Getting Started

Requires PHP 8.2+.

Use the container for configuring service instantiation and dependency injection. It’s designed as a service container, not a factory, meaning it will instantiate a service only once and return the same instance for all subsequent requests (singleton pattern). If you need to create multiple instances of an object, consider creating a factory service and registering it within the container.

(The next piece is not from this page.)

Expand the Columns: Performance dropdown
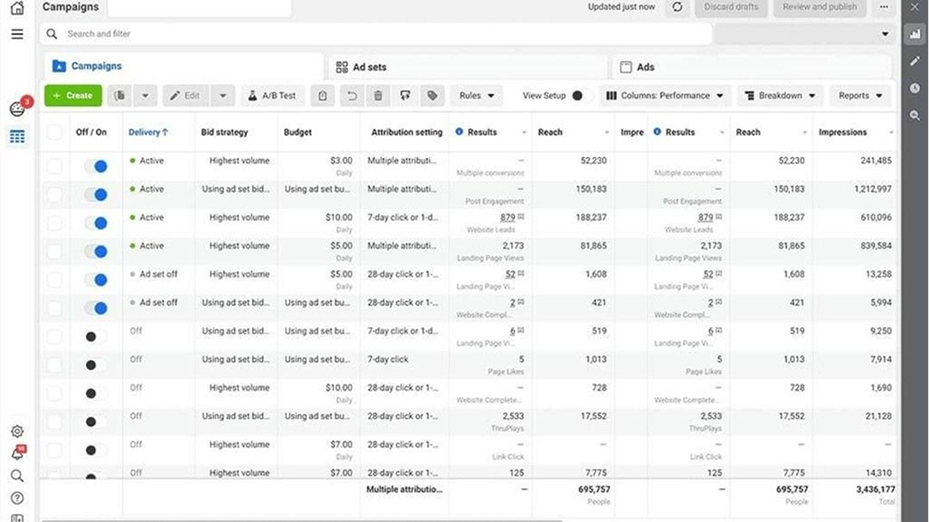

This library is installed using Composer. If you don’t have Composer, you can get it from

In your project’s root directory, run the following command:

composer require norvica/container

Create a Configuration

Define your services in a PHP file (e.g., container.php):

// container.php

use Norvica\Container\Definition\Env;
use function Norvica\Container\obj;

return [
    'logger' => obj(Logger::class),
    'mailer' => obj(Mailer::class, to: '[email protected]'),
    'api_client' => static fn(#[Env('API_KEY')] $apiKey) => new ApiClient($apiKey),

Instantiate the Container

Use the Configurator class to load your configuration and build the container instance:

use Norvica\Container\Configurator;

$configurator = new Configurator();
$configurator->load(__DIR__ . '/container.php');

$container = $configurator->container();

Resolve Dependencies

You can now request services from the container using the get() method:

$logger = $container->get('logger');
$mailer = $container->get('mailer'); 

Putting It All Together


// index.php
require 'vendor/autoload.php';

use Norvica\Container\Configurator;
use Monolog\Logger;

// ... container.php (as defined above)

$configurator = new Configurator();
$configurator->load(__DIR__ . '/container.php');
$container = $configurator->container();

$logger = $container->get('logger');
$logger->info('This is a log message.');

In this example:

  • We require Composer’s autoloader.
  • We define a Logger service in container.php.
  • We instantiate the Configurator, load the configuration file, and build the container.
  • We get the logger service from the container and use it to log a message.

Key Points to Remember:

  • Service IDs: Use descriptive names for your service IDs to make your configuration readable.
  • Dependency Resolution: The container automatically resolves dependencies between your services based on type hints and the configuration you provide.
  • Singleton Scope: Services are created as singletons, meaning the container will return the same instance each time you request it.